Input —

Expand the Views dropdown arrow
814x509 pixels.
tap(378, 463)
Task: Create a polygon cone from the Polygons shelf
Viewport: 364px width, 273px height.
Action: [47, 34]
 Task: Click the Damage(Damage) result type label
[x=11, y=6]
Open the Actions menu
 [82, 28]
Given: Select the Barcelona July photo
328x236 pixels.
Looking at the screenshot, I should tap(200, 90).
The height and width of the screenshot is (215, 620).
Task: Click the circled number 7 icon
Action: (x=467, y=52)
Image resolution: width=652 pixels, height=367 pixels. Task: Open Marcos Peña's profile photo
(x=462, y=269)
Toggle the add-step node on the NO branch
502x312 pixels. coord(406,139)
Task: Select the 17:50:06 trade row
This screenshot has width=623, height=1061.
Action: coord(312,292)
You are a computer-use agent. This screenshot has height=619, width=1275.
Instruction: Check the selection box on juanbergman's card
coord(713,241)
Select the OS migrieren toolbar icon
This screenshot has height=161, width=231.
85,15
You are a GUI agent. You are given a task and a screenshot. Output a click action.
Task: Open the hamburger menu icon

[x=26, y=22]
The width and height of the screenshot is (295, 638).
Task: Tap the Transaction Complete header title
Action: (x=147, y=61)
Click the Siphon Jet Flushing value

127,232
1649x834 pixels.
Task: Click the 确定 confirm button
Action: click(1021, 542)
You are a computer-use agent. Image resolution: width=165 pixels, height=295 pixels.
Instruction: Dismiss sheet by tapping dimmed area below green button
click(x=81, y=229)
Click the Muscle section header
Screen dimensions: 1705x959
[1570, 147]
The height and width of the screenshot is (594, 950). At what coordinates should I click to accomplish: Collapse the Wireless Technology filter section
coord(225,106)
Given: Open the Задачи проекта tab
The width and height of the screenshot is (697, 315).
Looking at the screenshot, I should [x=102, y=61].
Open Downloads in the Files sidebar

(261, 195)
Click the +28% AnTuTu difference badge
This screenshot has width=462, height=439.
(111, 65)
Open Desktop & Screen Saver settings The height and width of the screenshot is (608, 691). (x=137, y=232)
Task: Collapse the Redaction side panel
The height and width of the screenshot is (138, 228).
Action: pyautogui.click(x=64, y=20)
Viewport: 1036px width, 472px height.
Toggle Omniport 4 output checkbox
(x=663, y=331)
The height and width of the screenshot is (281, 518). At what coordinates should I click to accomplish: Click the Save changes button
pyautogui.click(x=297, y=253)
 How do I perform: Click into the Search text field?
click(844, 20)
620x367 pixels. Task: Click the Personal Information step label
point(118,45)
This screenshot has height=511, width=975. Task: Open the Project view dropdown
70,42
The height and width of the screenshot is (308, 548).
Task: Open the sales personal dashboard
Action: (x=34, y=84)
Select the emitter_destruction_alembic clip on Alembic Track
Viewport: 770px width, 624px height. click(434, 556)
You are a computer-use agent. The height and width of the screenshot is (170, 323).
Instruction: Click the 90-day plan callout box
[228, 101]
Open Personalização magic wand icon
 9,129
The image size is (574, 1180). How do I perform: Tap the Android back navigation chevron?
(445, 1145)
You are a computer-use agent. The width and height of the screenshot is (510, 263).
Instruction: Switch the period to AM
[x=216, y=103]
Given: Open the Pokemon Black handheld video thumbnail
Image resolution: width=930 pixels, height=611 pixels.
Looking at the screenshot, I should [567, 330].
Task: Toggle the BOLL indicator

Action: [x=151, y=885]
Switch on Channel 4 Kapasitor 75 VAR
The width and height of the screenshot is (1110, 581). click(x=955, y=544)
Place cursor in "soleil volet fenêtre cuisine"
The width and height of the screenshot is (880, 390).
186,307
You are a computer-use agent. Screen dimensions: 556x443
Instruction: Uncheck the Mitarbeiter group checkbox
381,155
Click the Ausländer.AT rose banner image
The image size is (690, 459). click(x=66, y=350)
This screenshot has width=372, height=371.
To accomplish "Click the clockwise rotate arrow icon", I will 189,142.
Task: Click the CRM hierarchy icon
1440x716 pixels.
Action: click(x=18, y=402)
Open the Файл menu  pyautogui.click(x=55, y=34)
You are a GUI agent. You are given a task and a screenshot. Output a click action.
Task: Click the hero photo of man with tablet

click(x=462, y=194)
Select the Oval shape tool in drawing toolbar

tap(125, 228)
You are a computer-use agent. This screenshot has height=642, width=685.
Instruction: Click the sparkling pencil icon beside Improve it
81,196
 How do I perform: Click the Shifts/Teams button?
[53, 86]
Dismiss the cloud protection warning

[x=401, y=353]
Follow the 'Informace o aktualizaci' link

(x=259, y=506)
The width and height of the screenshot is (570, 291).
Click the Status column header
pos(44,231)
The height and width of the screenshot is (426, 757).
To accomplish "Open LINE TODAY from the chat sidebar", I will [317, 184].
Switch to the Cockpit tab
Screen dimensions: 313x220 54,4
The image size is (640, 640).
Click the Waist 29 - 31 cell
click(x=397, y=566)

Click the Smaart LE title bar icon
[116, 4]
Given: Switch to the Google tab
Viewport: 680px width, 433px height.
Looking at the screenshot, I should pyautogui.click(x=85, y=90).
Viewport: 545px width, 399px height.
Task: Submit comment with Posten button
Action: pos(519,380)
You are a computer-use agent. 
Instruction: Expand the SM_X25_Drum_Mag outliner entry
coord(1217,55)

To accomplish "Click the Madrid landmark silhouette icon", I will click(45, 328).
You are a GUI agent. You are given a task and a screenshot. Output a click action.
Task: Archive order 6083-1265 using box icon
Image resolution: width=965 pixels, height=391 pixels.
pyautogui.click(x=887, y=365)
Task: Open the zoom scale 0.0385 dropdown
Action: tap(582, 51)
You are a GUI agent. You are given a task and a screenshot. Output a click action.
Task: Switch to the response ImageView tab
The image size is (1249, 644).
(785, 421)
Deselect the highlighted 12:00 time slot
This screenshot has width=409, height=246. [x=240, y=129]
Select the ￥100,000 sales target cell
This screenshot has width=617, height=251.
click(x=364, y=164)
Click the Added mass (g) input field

What needs to be done — Please give back all of the rows above verbatim, line for line, with nothing altered.

Full solution —
Expand the Views dropdown arrow
814x509 pixels.
tap(378, 463)
Task: Create a polygon cone from the Polygons shelf
Viewport: 364px width, 273px height.
Action: [47, 34]
 Task: Click the Damage(Damage) result type label
[x=11, y=6]
Open the Actions menu
 [82, 28]
Given: Select the Barcelona July photo
328x236 pixels.
Looking at the screenshot, I should tap(200, 90).
The height and width of the screenshot is (215, 620).
Task: Click the circled number 7 icon
Action: (x=467, y=52)
Image resolution: width=652 pixels, height=367 pixels. Task: Open Marcos Peña's profile photo
(x=462, y=269)
Toggle the add-step node on the NO branch
502x312 pixels. coord(406,139)
Task: Select the 17:50:06 trade row
This screenshot has width=623, height=1061.
Action: coord(312,292)
You are a computer-use agent. This screenshot has height=619, width=1275.
Instruction: Check the selection box on juanbergman's card
coord(713,241)
Select the OS migrieren toolbar icon
This screenshot has height=161, width=231.
85,15
You are a GUI agent. You are given a task and a screenshot. Output a click action.
Task: Open the hamburger menu icon

[x=26, y=22]
The width and height of the screenshot is (295, 638).
Task: Tap the Transaction Complete header title
Action: (x=147, y=61)
Click the Siphon Jet Flushing value

127,232
1649x834 pixels.
Task: Click the 确定 confirm button
Action: click(1021, 542)
You are a computer-use agent. Image resolution: width=165 pixels, height=295 pixels.
Instruction: Dismiss sheet by tapping dimmed area below green button
click(x=81, y=229)
Click the Muscle section header
Screen dimensions: 1705x959
[1570, 147]
The height and width of the screenshot is (594, 950). At what coordinates should I click to accomplish: Collapse the Wireless Technology filter section
coord(225,106)
Given: Open the Задачи проекта tab
The width and height of the screenshot is (697, 315).
Looking at the screenshot, I should [x=102, y=61].
Open Downloads in the Files sidebar

(261, 195)
Click the +28% AnTuTu difference badge
This screenshot has width=462, height=439.
(111, 65)
Open Desktop & Screen Saver settings The height and width of the screenshot is (608, 691). (x=137, y=232)
Task: Collapse the Redaction side panel
The height and width of the screenshot is (138, 228).
Action: pyautogui.click(x=64, y=20)
Viewport: 1036px width, 472px height.
Toggle Omniport 4 output checkbox
(x=663, y=331)
The height and width of the screenshot is (281, 518). At what coordinates should I click to accomplish: Click the Save changes button
pyautogui.click(x=297, y=253)
 How do I perform: Click into the Search text field?
click(844, 20)
620x367 pixels. Task: Click the Personal Information step label
point(118,45)
This screenshot has height=511, width=975. Task: Open the Project view dropdown
70,42
The height and width of the screenshot is (308, 548).
Task: Open the sales personal dashboard
Action: (x=34, y=84)
Select the emitter_destruction_alembic clip on Alembic Track
Viewport: 770px width, 624px height. click(434, 556)
You are a computer-use agent. The height and width of the screenshot is (170, 323).
Instruction: Click the 90-day plan callout box
[228, 101]
Open Personalização magic wand icon
 9,129
The image size is (574, 1180). How do I perform: Tap the Android back navigation chevron?
(445, 1145)
You are a computer-use agent. The width and height of the screenshot is (510, 263).
Instruction: Switch the period to AM
[x=216, y=103]
Given: Open the Pokemon Black handheld video thumbnail
Image resolution: width=930 pixels, height=611 pixels.
Looking at the screenshot, I should [567, 330].
Task: Toggle the BOLL indicator

Action: [x=151, y=885]
Switch on Channel 4 Kapasitor 75 VAR
The width and height of the screenshot is (1110, 581). click(x=955, y=544)
Place cursor in "soleil volet fenêtre cuisine"
The width and height of the screenshot is (880, 390).
186,307
You are a computer-use agent. Screen dimensions: 556x443
Instruction: Uncheck the Mitarbeiter group checkbox
381,155
Click the Ausländer.AT rose banner image
The image size is (690, 459). click(x=66, y=350)
This screenshot has width=372, height=371.
To accomplish "Click the clockwise rotate arrow icon", I will 189,142.
Task: Click the CRM hierarchy icon
1440x716 pixels.
Action: click(x=18, y=402)
Open the Файл menu  pyautogui.click(x=55, y=34)
You are a GUI agent. You are given a task and a screenshot. Output a click action.
Task: Click the hero photo of man with tablet

click(x=462, y=194)
Select the Oval shape tool in drawing toolbar

tap(125, 228)
You are a computer-use agent. This screenshot has height=642, width=685.
Instruction: Click the sparkling pencil icon beside Improve it
81,196
 How do I perform: Click the Shifts/Teams button?
[53, 86]
Dismiss the cloud protection warning

[x=401, y=353]
Follow the 'Informace o aktualizaci' link

(x=259, y=506)
The width and height of the screenshot is (570, 291).
Click the Status column header
pos(44,231)
The height and width of the screenshot is (426, 757).
To accomplish "Open LINE TODAY from the chat sidebar", I will [317, 184].
Switch to the Cockpit tab
Screen dimensions: 313x220 54,4
The image size is (640, 640).
Click the Waist 29 - 31 cell
click(x=397, y=566)

Click the Smaart LE title bar icon
[116, 4]
Given: Switch to the Google tab
Viewport: 680px width, 433px height.
Looking at the screenshot, I should pyautogui.click(x=85, y=90).
Viewport: 545px width, 399px height.
Task: Submit comment with Posten button
Action: pos(519,380)
You are a computer-use agent. 
Instruction: Expand the SM_X25_Drum_Mag outliner entry
coord(1217,55)

To accomplish "Click the Madrid landmark silhouette icon", I will click(45, 328).
You are a GUI agent. You are given a task and a screenshot. Output a click action.
Task: Archive order 6083-1265 using box icon
Image resolution: width=965 pixels, height=391 pixels.
pyautogui.click(x=887, y=365)
Task: Open the zoom scale 0.0385 dropdown
Action: tap(582, 51)
You are a GUI agent. You are given a task and a screenshot. Output a click action.
Task: Switch to the response ImageView tab
The image size is (1249, 644).
(785, 421)
Deselect the highlighted 12:00 time slot
This screenshot has width=409, height=246. [x=240, y=129]
Select the ￥100,000 sales target cell
This screenshot has width=617, height=251.
click(x=364, y=164)
Click the Added mass (g) input field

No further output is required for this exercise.